L'Editoriale
Venerdì 09 Dicembre 2016
Una guida credibile
al disagio sociale
La globalizzazione è una parola astratta. Bisogna andare per esempio in un magazzino Ikea. Lì si trovano prodotti da ogni angolo del globo a prezzi stracciati. Alle porte di Milano è nato un grande emporio: vi sono solo prodotti cinesi. Alla multinazionale svedese farebbe anche piacere risparmiare sui costi di trasporto e prendere prodotti italiani ma non lo può fare: nel rapporto qualità prezzo non sono convenienti. È un esempio dei tanti. Le ricadute sociali sono evidenti: chiusura di piccole e medie imprese, disoccupazione, riduzione della capacità produttiva.
In breve aumento della povertà e diminuzione dalla capacità di acquisto. Una lunga lista di perdenti che vedono insidiata la loro sicurezza economica e esistenziale dall’avvento del prodotto straniero e dall’emigrazione. È una sensazione diffusa in Europa e negli Stati Uniti. Che fare dunque per dare dignità politica al disagio epocale delle nostre società? I partiti tradizionali hanno perso il contatto con il corpo sociale e faticano a dare senso alle loro iniziative.
In Austria i candidati al ballottaggio del 4 dicembre per la presidenza della Repubblica erano un anziano professore, ex portavoce dei Verdi, e un esponente del partito liberale di protesta antimmigrati e entieuro. Due outsider. I candidati dei maggiori partiti, i popolari e i socialdemocratici sono usciti al primo turno. La cosa stupefacente è però la vittoria del candidato Alexander Van der Bellen, figlio di immigrati estoni, uomo moderato nei toni e nelle opinioni, una lunga carriera accademica alla spalle e un impegno civile e sociale costante. Proprio il contrario del tribuno o dell’affabulatore, lontano da ogni retorica e orgoglio nazionalistico. Un uomo del dialogo, del buon senso, della comprensione. In tempi gridati come i nostri dove la protesta sembra valere solo se urlata e accompagnata da improperi e invettive, un moderato ha affascinato la tribuna elettorale e affermato la forza della ragione al posto dell’estremismo. Era la parola d’ordine dei suoi comizi ed ha vinto.

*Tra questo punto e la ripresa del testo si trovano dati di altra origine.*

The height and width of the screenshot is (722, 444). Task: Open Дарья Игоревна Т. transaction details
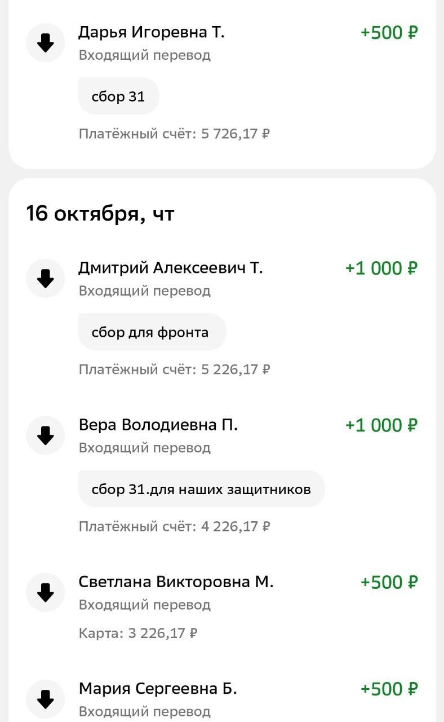(x=151, y=33)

Il valore aggiunto della vittoria di Alexander Van der Bellen sta nell’aver coinvolto il ceto medio. Proprio la vittima sacrificale della globalizzazione, quella parte della società che ha visto eroso i margini di benessere, che teme per il futuro dei suoi figli perché non in grado di garantire loro le stesse condizioni di vita. Questi spaesati di un mondo che non offre punti di riferimento non si sono lasciati sedurre dal populismo delle rivendicazioni nazionaliste. La morale è dunque una sola: i popoli cercano una guida per uscire dalle difficoltà ma la vogliono credibile. La certezza di affrontare percorsi difficili ma nel rispetto dei valori della nostra tradizione politica. Niente voli pindarici o illusioni di poter scavalcare o aggirare l’ostacolo, ma invece la consapevolezza che una strada accidentata la si percorre meglio se uniti. Nelle difficoltà in cui versa la politica italiana dopo la sconfitta referendaria del governo Renzi, il modello austriaco potrebbe aiutare. Non dividere ma unire è il messaggio. Spiegare alla società intera che la crisi non si risolve con elargizioni elettorali ma solo su un percorso condiviso.

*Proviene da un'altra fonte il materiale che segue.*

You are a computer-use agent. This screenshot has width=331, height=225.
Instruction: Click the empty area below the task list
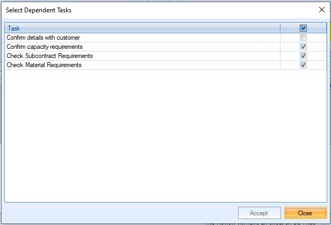[161, 134]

Nessuno si sottrae se è acquisita la certezza che l’esempio viene dall’alto. Quello che è mancato in questi anni è un discorso onesto alla nazione in cui si elencano i problemi di competitività del Paese, le sacche di inefficienze e di parassitismo, la corruzione diffusa, si sceglie una via di risanamento e si fissano le modalità di verifica di quanto pattuito con i cittadini. Per motivare le ragioni degli ultimi nella scala sociale ci vuole la credibilità dei primi.